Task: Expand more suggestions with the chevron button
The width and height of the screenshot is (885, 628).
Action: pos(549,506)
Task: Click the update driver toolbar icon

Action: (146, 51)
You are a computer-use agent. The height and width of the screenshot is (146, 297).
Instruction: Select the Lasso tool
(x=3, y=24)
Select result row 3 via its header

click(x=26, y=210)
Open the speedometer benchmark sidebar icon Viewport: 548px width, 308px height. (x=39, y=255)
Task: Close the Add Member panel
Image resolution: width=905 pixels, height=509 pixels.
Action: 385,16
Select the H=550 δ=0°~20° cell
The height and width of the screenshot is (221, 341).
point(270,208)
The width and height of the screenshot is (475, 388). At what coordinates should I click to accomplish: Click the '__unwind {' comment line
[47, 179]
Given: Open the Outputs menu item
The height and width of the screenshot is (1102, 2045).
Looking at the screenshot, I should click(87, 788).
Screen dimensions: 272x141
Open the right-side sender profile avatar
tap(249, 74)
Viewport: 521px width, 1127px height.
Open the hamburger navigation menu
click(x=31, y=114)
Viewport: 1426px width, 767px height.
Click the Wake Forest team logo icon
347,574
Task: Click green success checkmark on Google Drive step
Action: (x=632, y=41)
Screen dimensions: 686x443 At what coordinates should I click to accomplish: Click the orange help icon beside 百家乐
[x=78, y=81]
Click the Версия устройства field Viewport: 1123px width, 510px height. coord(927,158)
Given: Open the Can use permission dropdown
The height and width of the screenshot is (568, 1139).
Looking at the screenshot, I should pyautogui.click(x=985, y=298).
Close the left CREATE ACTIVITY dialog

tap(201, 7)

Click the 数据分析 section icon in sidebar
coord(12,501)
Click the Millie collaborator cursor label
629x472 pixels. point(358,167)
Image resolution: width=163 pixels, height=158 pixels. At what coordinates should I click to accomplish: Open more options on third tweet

++++++++++++++++++++

• [Exercise]: Convert the listing above into a JSON list of strings, one string per line, omitting any blank lines.

• [Solution]:
[
  "Task: Expand more suggestions with the chevron button",
  "The width and height of the screenshot is (885, 628).",
  "Action: pos(549,506)",
  "Task: Click the update driver toolbar icon",
  "Action: (146, 51)",
  "You are a computer-use agent. The height and width of the screenshot is (146, 297).",
  "Instruction: Select the Lasso tool",
  "(x=3, y=24)",
  "Select result row 3 via its header",
  "click(x=26, y=210)",
  "Open the speedometer benchmark sidebar icon Viewport: 548px width, 308px height. (x=39, y=255)",
  "Task: Close the Add Member panel",
  "Image resolution: width=905 pixels, height=509 pixels.",
  "Action: 385,16",
  "Select the H=550 δ=0°~20° cell",
  "The height and width of the screenshot is (221, 341).",
  "point(270,208)",
  "The width and height of the screenshot is (475, 388). At what coordinates should I click to accomplish: Click the '__unwind {' comment line",
  "[47, 179]",
  "Given: Open the Outputs menu item",
  "The height and width of the screenshot is (1102, 2045).",
  "Looking at the screenshot, I should click(87, 788).",
  "Screen dimensions: 272x141",
  "Open the right-side sender profile avatar",
  "tap(249, 74)",
  "Viewport: 521px width, 1127px height.",
  "Open the hamburger navigation menu",
  "click(x=31, y=114)",
  "Viewport: 1426px width, 767px height.",
  "Click the Wake Forest team logo icon",
  "347,574",
  "Task: Click green success checkmark on Google Drive step",
  "Action: (x=632, y=41)",
  "Screen dimensions: 686x443 At what coordinates should I click to accomplish: Click the orange help icon beside 百家乐",
  "[x=78, y=81]",
  "Click the Версия устройства field Viewport: 1123px width, 510px height. coord(927,158)",
  "Given: Open the Can use permission dropdown",
  "The height and width of the screenshot is (568, 1139).",
  "Looking at the screenshot, I should pyautogui.click(x=985, y=298).",
  "Close the left CREATE ACTIVITY dialog",
  "tap(201, 7)",
  "Click the 数据分析 section icon in sidebar",
  "coord(12,501)",
  "Click the Millie collaborator cursor label",
  "629x472 pixels. point(358,167)",
  "Image resolution: width=163 pixels, height=158 pixels. At what coordinates should I click to accomplish: Open more options on third tweet"
]